PORTLAND, Ore. – They are conspicuous in their size, their gaudy statistics and the many accolades they have earned within their respective conferences and nationally.
Mississippi State's shot-blocking phenom Jarvis Varnado and Washington's relentless rebounder Jon Brockman bring the big show to the Rose Garden on Thursday in an NCAA West Regional first-round game. Everyone agrees the two post players will have a huge bearing on the outcome.
Mississippi State, 23-12 and seeded 13th, is seen as a bit of a party crasher, making the Big Dance after a four-win–in-four-days performance to capture the SEC tournament.
They wouldn't be here without Varnado, the conference's two-time defensive player of the year and the nation's leader in blocked shots for the second consecutive season. The junior swatted 165 shots this season, 157 the year before.
Simply put, he's a game changer, Washington coach Lorenzo Romar said.
"Many will see the shots that he does block, but you tend to forget about the other shots that he doesn't block but he changes," Romar said. "And on the third tier is the shots he didn't change, but you were looking for him somewhere so you weren't able to focus on making the basket.

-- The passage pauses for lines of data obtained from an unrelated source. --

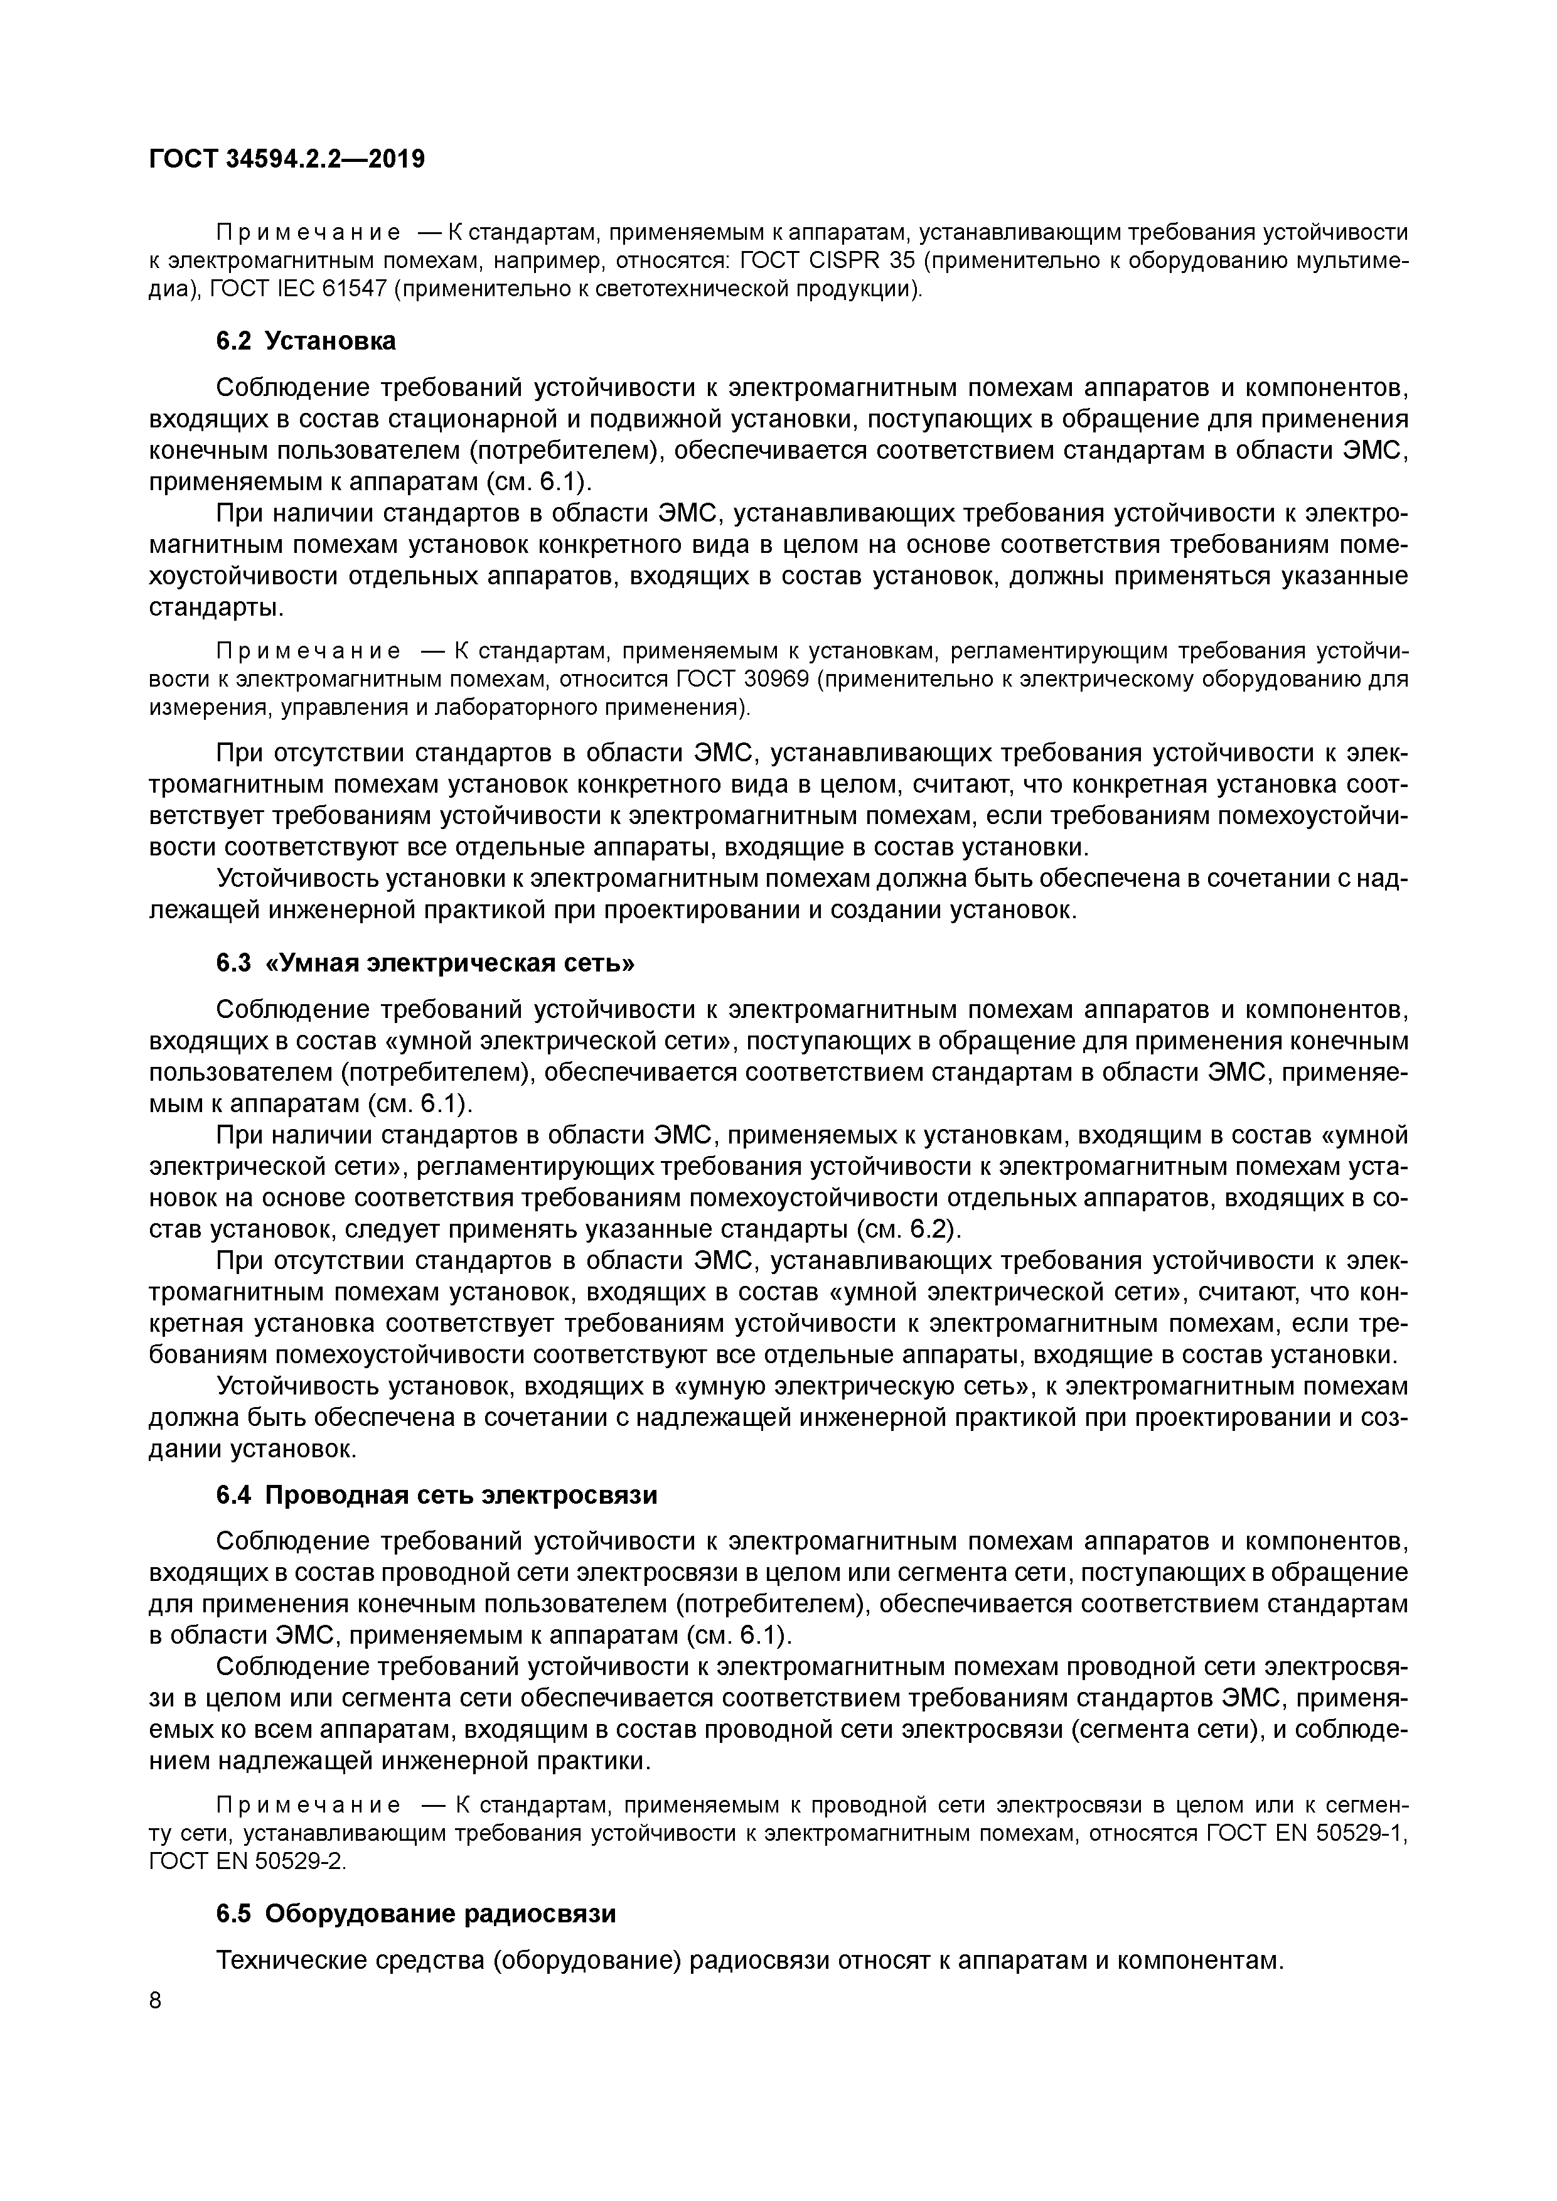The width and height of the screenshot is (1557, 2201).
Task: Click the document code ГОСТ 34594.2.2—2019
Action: (x=287, y=159)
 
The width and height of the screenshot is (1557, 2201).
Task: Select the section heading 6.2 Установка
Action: (x=305, y=341)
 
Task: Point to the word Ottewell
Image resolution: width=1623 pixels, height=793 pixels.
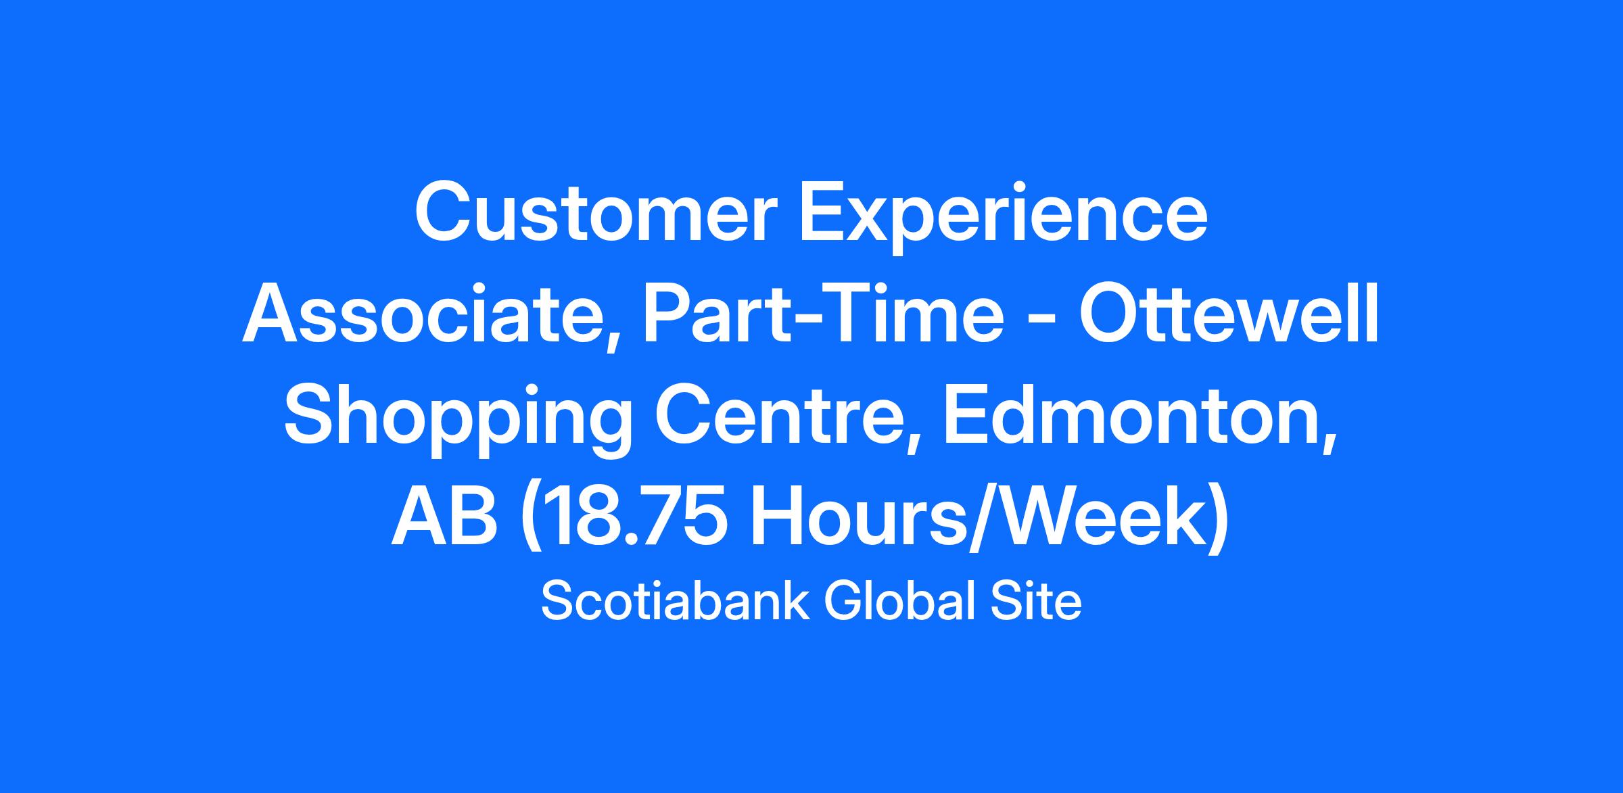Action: pos(1228,314)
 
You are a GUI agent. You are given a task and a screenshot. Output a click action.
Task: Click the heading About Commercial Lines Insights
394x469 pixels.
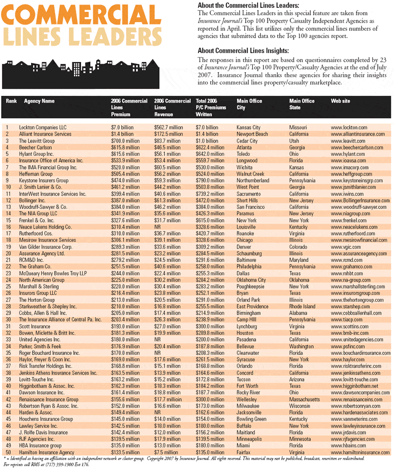[243, 51]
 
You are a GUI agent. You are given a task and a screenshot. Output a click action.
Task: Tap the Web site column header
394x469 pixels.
[340, 101]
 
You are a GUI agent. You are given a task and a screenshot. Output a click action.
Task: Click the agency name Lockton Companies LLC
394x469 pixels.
[42, 127]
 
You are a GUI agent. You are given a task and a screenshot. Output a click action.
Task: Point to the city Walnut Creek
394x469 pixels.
[250, 174]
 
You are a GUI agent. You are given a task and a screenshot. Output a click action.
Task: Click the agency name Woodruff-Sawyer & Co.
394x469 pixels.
[43, 206]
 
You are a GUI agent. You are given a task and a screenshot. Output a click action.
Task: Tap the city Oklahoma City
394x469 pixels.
[251, 280]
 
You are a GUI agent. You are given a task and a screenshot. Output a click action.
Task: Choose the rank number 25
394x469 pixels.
[8, 287]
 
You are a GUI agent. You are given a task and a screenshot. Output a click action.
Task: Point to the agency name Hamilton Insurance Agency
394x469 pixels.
[46, 452]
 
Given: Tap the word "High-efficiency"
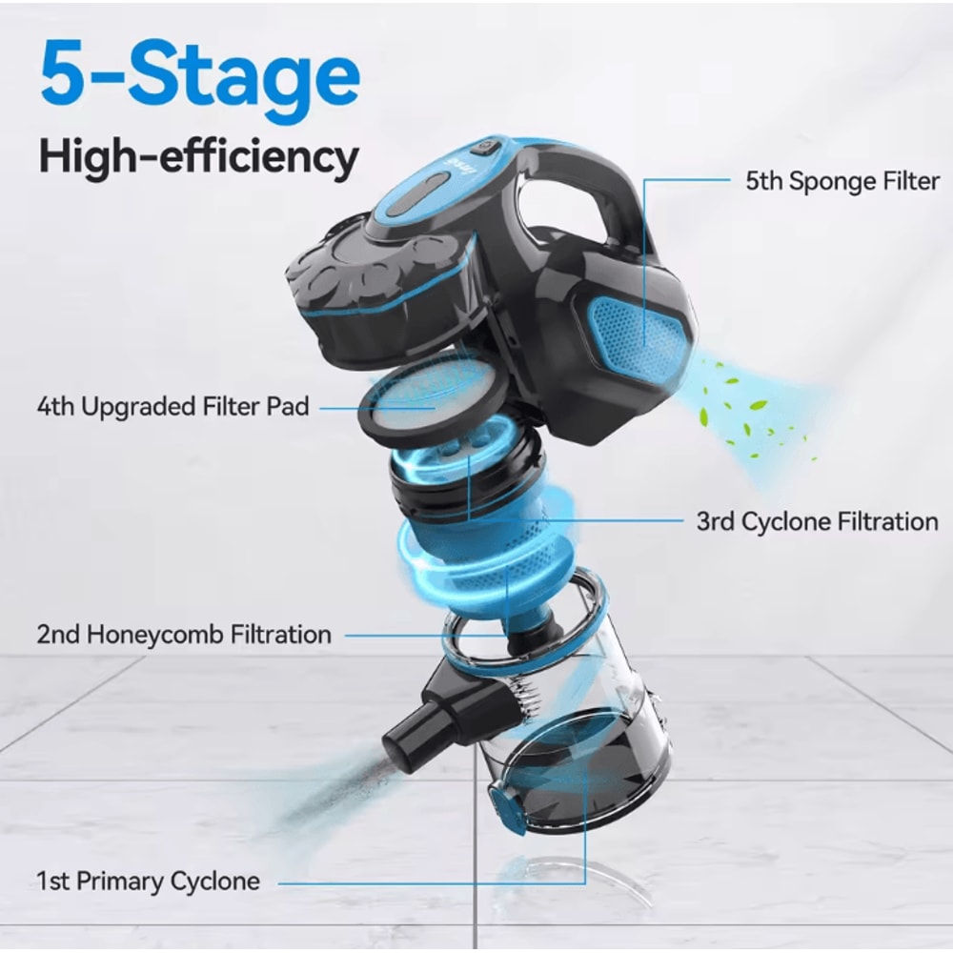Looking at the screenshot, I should tap(198, 156).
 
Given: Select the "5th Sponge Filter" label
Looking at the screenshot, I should tap(842, 181).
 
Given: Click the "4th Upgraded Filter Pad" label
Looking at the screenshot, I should tap(173, 407).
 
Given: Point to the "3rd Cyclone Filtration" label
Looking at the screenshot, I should tap(817, 521).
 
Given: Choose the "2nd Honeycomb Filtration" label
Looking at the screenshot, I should tap(184, 634).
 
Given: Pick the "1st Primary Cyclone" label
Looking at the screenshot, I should tap(148, 881).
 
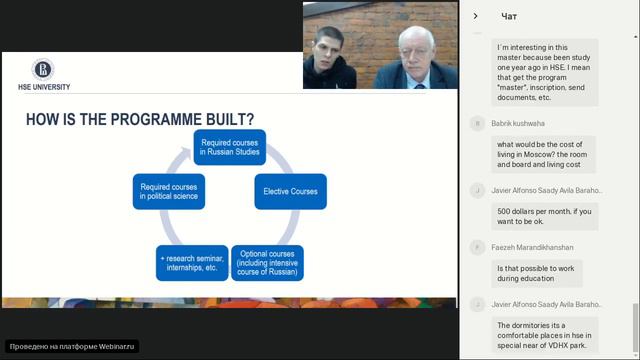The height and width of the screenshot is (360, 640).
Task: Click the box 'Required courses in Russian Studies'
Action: click(x=229, y=148)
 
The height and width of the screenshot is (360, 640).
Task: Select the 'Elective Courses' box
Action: click(x=290, y=190)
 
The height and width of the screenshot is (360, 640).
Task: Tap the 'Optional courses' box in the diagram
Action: click(x=267, y=263)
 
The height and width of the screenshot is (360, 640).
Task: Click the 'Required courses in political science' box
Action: click(x=169, y=190)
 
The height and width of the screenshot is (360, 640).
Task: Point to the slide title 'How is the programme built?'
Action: click(x=139, y=121)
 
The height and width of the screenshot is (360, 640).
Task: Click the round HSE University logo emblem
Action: click(x=43, y=69)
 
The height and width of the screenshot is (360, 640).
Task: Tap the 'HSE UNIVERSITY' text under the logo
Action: click(x=37, y=87)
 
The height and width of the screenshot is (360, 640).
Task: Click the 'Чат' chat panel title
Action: click(x=509, y=16)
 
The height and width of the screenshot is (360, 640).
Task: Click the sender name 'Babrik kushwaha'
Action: click(x=520, y=123)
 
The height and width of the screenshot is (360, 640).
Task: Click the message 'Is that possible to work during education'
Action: click(x=537, y=273)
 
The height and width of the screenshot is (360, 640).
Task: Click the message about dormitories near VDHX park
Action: click(x=546, y=338)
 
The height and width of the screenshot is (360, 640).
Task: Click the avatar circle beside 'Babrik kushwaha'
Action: click(x=478, y=123)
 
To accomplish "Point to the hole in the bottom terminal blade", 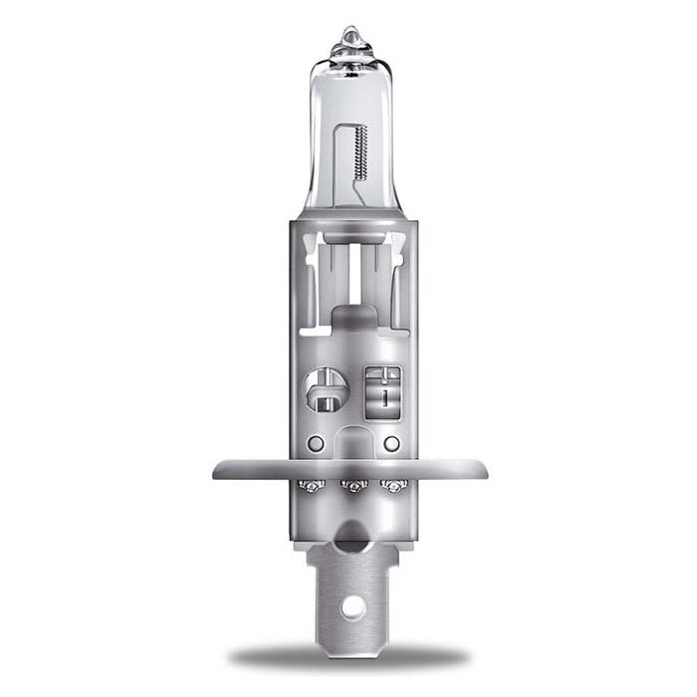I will coord(348,604).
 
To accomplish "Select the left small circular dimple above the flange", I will coord(316,442).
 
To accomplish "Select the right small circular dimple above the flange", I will coord(391,442).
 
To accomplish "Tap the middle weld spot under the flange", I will coord(349,485).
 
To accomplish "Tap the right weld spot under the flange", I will coord(391,485).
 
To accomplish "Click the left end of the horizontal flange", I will coord(217,469).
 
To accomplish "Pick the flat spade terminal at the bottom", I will coord(348,587).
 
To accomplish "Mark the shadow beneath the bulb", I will coord(348,657).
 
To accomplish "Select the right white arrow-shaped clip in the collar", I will coord(396,241).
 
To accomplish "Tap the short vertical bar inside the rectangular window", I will coord(383,395).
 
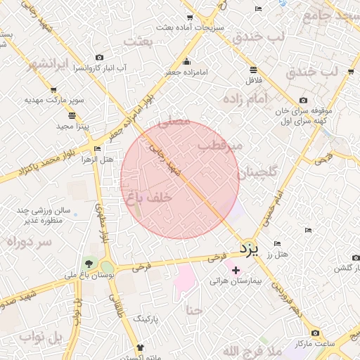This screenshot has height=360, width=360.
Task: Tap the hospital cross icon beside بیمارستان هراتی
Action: tap(235, 270)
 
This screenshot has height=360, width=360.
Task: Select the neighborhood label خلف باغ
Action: tap(148, 198)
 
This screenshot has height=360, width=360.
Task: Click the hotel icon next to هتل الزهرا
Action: tap(96, 148)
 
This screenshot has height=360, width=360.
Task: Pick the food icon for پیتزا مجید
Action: tap(72, 115)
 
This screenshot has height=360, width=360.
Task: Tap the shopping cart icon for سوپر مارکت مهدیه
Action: tap(53, 90)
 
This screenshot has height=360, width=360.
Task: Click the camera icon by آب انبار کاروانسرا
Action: tap(99, 57)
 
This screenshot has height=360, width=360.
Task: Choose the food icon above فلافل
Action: tap(253, 69)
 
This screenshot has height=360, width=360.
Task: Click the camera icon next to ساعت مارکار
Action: tap(315, 332)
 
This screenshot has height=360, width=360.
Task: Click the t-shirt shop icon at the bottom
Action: tap(139, 347)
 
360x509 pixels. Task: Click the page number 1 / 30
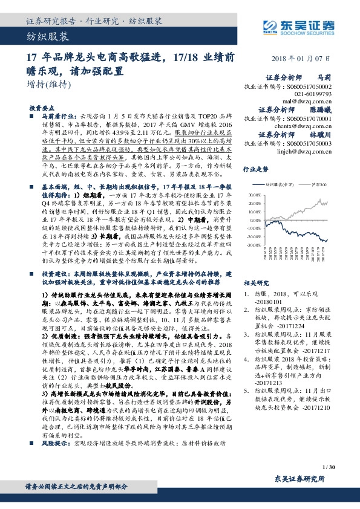coord(329,467)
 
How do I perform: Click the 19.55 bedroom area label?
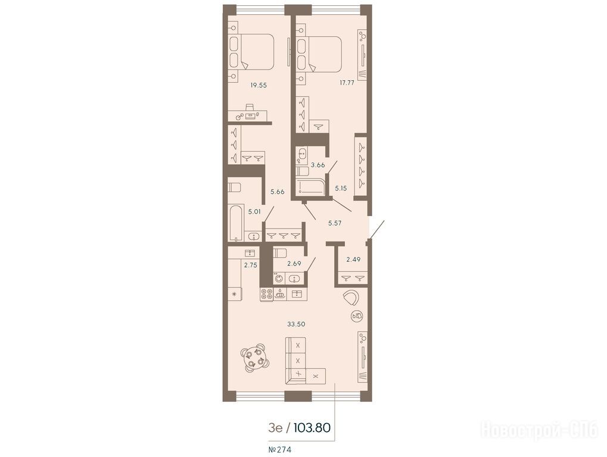click(x=258, y=86)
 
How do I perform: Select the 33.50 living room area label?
click(x=296, y=324)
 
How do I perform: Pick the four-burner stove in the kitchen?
click(x=266, y=294)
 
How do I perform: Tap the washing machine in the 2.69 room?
click(x=279, y=278)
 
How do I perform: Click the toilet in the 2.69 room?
click(x=279, y=253)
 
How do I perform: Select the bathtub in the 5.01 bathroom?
click(x=236, y=224)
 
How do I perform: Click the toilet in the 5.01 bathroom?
click(x=235, y=187)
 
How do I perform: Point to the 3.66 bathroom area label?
click(x=318, y=165)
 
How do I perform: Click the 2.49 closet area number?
click(x=353, y=259)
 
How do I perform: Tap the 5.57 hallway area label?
click(x=335, y=223)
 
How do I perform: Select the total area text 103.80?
click(x=312, y=428)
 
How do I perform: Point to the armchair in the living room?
click(x=351, y=298)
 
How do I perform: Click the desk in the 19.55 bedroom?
click(x=247, y=115)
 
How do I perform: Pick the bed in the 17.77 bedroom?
click(x=319, y=54)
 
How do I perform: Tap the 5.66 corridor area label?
click(x=278, y=191)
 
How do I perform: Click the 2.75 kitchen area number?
click(x=250, y=265)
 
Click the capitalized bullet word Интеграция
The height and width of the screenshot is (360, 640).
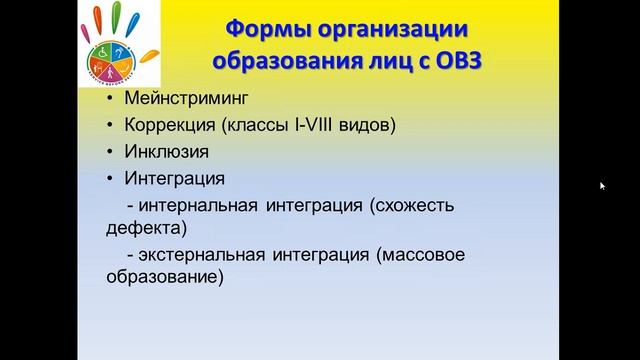coord(174,179)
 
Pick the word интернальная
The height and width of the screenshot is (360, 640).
coord(200,205)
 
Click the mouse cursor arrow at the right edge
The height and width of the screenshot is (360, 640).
coord(602,185)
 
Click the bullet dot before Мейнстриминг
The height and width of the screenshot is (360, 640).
coord(108,101)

"When a guy can block shots like that he can make a tremendous impact on the game."
Varnado's impact was never greater than in last week's SEC tournament, when he was named most valuable player. The 6-foot-9 center sparked wins over Georgia, South Carolina, LSU and Tennessee, averaging 13.8 points, 8.8 rebounds and blocking 22 shots.
That effort did not escape that attention of Brockman and the fourth-seeded Huskies (25-8).
"He's a very unique player," Brockman said. "I've played against people who have a lot of the skills he has, but I think he's got pieces of different players all put together.
"Everyone talks about his shot blocking, but watching him on the rebounding aspect of the game, he gets his hands on a lot of balls, keeps things alive. He's going to be a fun person to play against."
Brockman, the Pac-10 rebounding leader the past three seasons, knows a thing or two about shutting down opponents with his physical play. He has been a killer on the boards – particularly on the defensive glass – and has amassed 1,521 rebounds over his career, the most in the Pac-10 since the early 1970s when a fellow named Bill Walton patrolled the paint for indomitable UCLA.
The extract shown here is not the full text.